◆ **Given instruction**: Copy the lines below exactly as they appear, from the line containing "What do you see at coordinates (739, 509)" to the line containing "In order to click on 'Class: item", including both of those lines.
begin Extracted entries
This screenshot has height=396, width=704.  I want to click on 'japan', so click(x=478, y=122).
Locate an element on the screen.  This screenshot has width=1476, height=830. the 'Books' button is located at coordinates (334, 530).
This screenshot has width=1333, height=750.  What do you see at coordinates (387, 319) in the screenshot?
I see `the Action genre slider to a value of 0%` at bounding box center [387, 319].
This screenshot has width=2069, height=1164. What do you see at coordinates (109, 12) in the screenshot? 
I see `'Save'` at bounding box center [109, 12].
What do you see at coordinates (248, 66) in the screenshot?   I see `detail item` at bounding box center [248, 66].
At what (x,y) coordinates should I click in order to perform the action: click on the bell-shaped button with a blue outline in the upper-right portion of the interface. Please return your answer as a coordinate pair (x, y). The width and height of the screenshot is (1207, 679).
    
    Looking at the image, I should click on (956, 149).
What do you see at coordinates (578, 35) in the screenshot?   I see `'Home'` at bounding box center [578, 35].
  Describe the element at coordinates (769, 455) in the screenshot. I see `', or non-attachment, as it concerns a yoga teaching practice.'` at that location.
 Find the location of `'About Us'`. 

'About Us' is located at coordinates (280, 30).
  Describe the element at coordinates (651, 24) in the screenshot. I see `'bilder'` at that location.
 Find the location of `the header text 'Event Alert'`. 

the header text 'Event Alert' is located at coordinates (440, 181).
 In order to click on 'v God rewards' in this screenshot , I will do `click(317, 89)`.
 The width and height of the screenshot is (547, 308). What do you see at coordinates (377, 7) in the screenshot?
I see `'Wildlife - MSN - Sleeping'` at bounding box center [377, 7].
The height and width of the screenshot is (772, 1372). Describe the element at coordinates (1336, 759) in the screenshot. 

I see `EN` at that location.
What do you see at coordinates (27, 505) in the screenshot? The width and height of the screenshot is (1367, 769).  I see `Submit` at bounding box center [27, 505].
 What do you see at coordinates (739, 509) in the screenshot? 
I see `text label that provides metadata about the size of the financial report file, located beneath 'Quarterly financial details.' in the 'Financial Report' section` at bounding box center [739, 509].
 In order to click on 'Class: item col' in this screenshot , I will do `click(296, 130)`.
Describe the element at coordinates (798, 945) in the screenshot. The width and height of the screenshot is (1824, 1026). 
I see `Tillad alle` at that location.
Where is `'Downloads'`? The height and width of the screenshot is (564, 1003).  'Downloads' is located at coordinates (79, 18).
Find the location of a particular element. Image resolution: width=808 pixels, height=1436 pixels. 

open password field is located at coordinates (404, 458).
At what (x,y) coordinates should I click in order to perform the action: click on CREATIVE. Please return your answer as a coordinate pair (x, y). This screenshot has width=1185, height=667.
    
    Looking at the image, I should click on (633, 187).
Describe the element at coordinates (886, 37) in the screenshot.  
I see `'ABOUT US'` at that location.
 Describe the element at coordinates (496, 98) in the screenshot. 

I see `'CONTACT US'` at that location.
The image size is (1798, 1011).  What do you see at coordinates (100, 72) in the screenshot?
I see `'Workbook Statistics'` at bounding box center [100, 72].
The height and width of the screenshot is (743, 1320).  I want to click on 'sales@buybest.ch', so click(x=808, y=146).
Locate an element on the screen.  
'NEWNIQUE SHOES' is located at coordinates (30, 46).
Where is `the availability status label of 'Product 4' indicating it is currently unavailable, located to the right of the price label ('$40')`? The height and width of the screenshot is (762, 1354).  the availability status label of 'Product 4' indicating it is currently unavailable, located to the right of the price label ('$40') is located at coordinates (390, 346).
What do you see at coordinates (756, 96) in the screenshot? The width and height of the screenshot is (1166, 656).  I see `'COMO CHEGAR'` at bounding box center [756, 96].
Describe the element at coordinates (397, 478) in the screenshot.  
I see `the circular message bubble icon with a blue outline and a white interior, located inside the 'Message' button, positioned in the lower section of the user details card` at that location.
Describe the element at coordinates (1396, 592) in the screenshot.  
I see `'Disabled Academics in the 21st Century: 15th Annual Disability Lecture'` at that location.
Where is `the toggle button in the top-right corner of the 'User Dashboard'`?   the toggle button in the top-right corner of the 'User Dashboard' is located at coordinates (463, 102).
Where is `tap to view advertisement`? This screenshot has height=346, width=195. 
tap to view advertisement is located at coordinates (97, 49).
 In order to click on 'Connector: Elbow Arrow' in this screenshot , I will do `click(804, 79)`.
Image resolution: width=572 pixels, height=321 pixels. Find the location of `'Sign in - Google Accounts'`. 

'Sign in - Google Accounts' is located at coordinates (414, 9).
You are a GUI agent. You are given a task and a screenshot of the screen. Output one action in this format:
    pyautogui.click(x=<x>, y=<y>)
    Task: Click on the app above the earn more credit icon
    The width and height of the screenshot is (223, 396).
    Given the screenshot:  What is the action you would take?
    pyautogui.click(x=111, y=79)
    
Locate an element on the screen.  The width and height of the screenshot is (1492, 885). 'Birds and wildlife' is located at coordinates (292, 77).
end Extracted entries
◆ **Solved problem**:
 What do you see at coordinates (739, 509) in the screenshot? 
I see `text label that provides metadata about the size of the financial report file, located beneath 'Quarterly financial details.' in the 'Financial Report' section` at bounding box center [739, 509].
 In order to click on 'Class: item col' in this screenshot , I will do `click(296, 130)`.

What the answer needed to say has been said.